PROBLEM TO SOLVE: Count the lines in the material below that contain the word "Click". Give only the number.

DATA FOR PROCESSING:
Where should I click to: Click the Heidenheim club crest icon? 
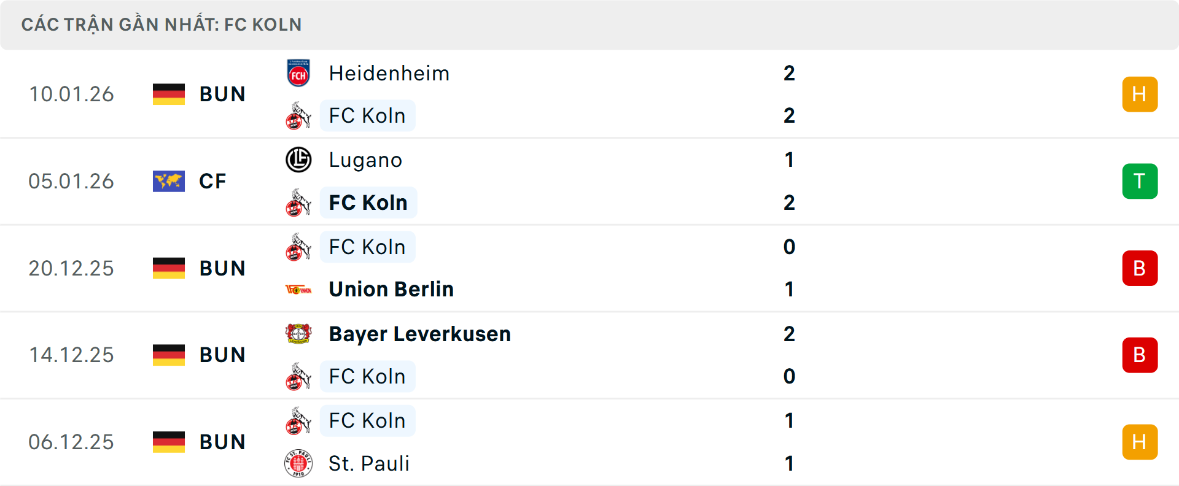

==

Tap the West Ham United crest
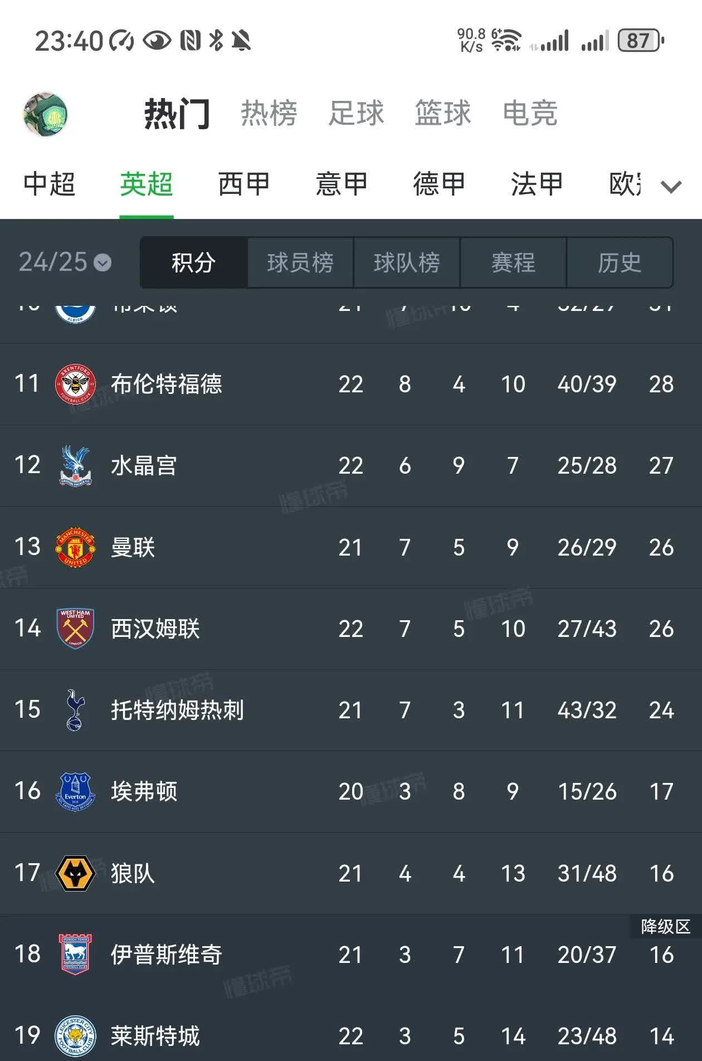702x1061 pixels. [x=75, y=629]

==

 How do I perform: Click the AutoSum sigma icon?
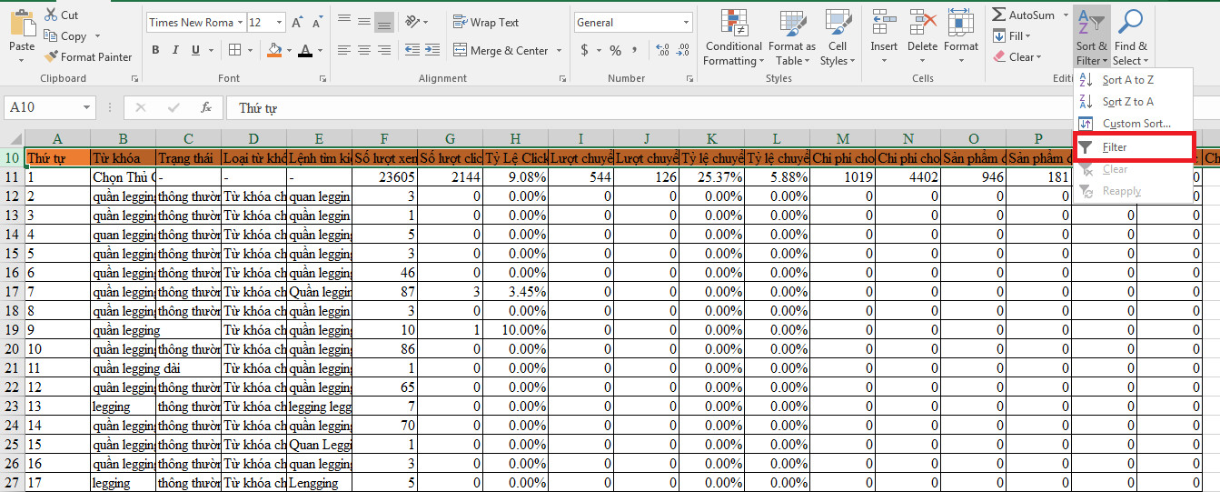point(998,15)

EXERCISE RESPONSE: 2